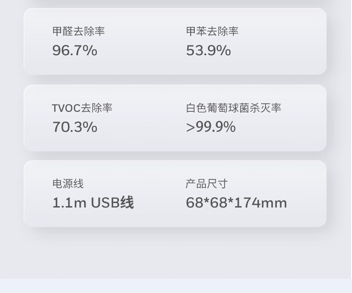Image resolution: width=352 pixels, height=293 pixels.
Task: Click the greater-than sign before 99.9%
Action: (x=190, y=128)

---

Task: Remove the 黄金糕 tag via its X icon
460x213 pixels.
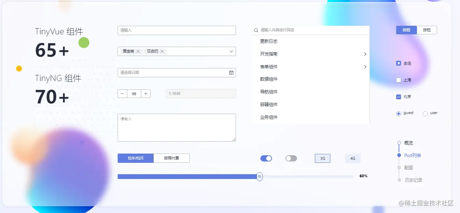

---

■ Brief
Going back over the entries above, copy word for word every line from the one that has "Task: Remove the 黄金糕 tag via its X icon" on through the one that has "460x213 pixels.".

■ Problem solution
Task: Remove the 黄金糕 tag via its X icon
460x213 pixels.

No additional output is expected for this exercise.